Berman wants his barbershop to be a place where guys can hang out with other guys. "Guys crave community," he tells me. He's dreaming of the day when banking executives, avant-garde artists and hipster teenagers will fill those 10 chairs and just shoot the breeze while getting a haircut and shave.

If that day comes, a corner of old L.A. will come back to life, filled up with the freshly groomed faces of the new L.A.

In his own way, Berman's doing what economists and social scientists keep saying we have to do if we're going to have hope for our future.

The wise men and women who study the ailing body of our economy say we can't keep doing things the way we've always done them -- tossing away our old neighborhoods and sprawling farther and farther across the desert. We've got to learn to put community first.

The storefront that now houses Bolt Barbers is in the Rowan Building, erected in 1911 during the first boom of the last century. There were so many people living downtown back then that Owl Drugs was open all night on the spot Bolt now calls home.

"There's still an owl on the floor, and we kept it," Berman told me, pointing to a tile mosaic of a bird atop a mortar and pestle.

The growth of the 1950s and '60s moved the center of L.A. business westward, and the building stood vacant for years. The pharmacy closed down, and a section of nearby 5th Street became notorious for its heroin trade.

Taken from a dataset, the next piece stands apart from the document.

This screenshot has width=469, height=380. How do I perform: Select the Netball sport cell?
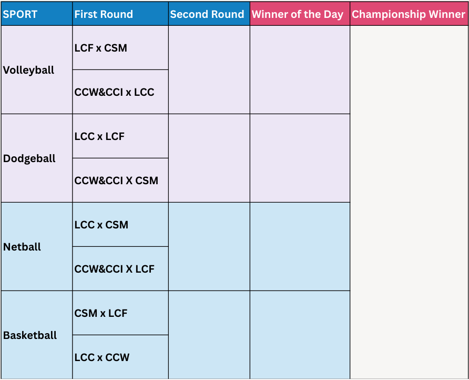point(37,247)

"One homeless guy was kind of in charge" of the empty, 12-story building, said Kevin Roache, a new tenant of the Rowan's remodeled loft apartments. "He would let people come in here and squat."

We allowed our city center to fester because L.A. was for so long addicted to boosterism, says Daniel Flaming, president of the Economic Roundtable, a research organization. There was always a new subdivision someplace, a new patch of empty real estate to conquer.

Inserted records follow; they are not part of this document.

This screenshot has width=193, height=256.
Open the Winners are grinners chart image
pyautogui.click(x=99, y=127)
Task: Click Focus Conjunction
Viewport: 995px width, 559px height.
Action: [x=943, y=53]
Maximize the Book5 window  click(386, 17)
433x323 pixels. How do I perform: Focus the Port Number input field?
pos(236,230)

"Until the 1990s, we survived on myth," Flaming said. "People kept coming here for the sunshine, the beaches."

During the recession of the early 1990s, 1.5 million people left the region. And L.A. might look like Detroit does today, Flaming said, but for the immigrants from Latin America and Asia, who moved in where others moved out.

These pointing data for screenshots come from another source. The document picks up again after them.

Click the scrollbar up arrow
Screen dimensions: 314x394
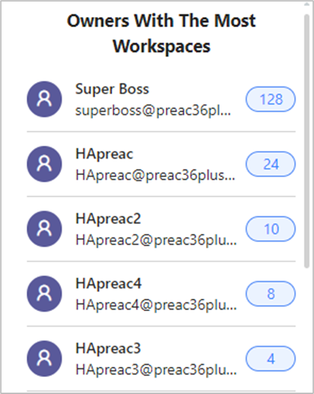(307, 5)
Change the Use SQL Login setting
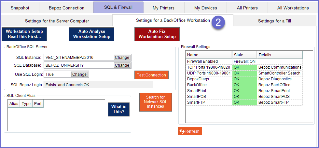The width and height of the screenshot is (319, 148). click(x=79, y=74)
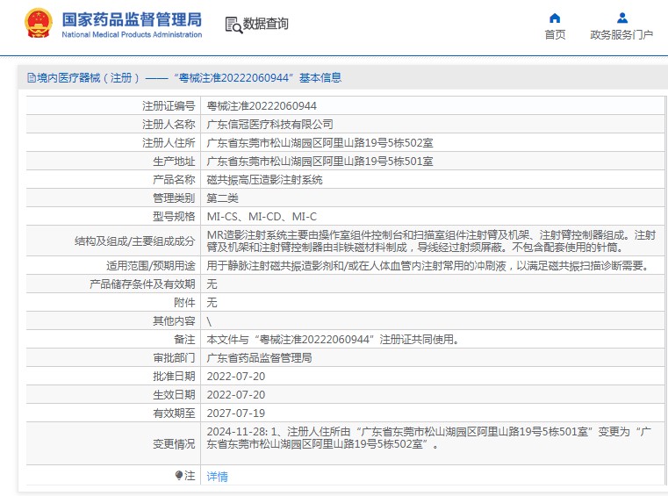
Task: Go to the 首页 text link
Action: [x=555, y=35]
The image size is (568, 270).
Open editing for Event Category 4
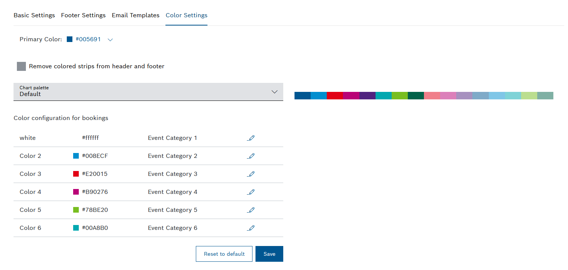[x=251, y=192]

Near the abandoned Owl Drugs, on Broadway, many of the old storefronts survived and prospered by catering to Spanish speakers. The larger city beyond downtown became a less equal place, offering fewer paths to social mobility. It all happened, according to Flaming, because Southern California lagged behind other regions in planning for shifts in its economy.

"We're really just learning how to shape our own future," he said.

UCLA economist Leonard Scheiderman told me that Californians probably will need to rethink traditional concepts of education. He believes young people should take part in some sort of mandatory public service before entering the workforce and that it should be normal for people to go back to school in their 30s and 40s.

To move forward, in other words, we don't just have to reinvent the city. We have to be ready to reinvent ourselves.

Matt Berman began this process last year when he dropped out of what he describes as a successful but "incredibly unfulfilling" career in marketing.

First, he enrolled in barber college, learning the science of scissors and razors alongside students half his age.

"It's something I wanted to do when I was a kid, but I didn't because it was a craft," Berman told me. "I was taught that people became craftsmen because they had no choice, because they lacked intellect."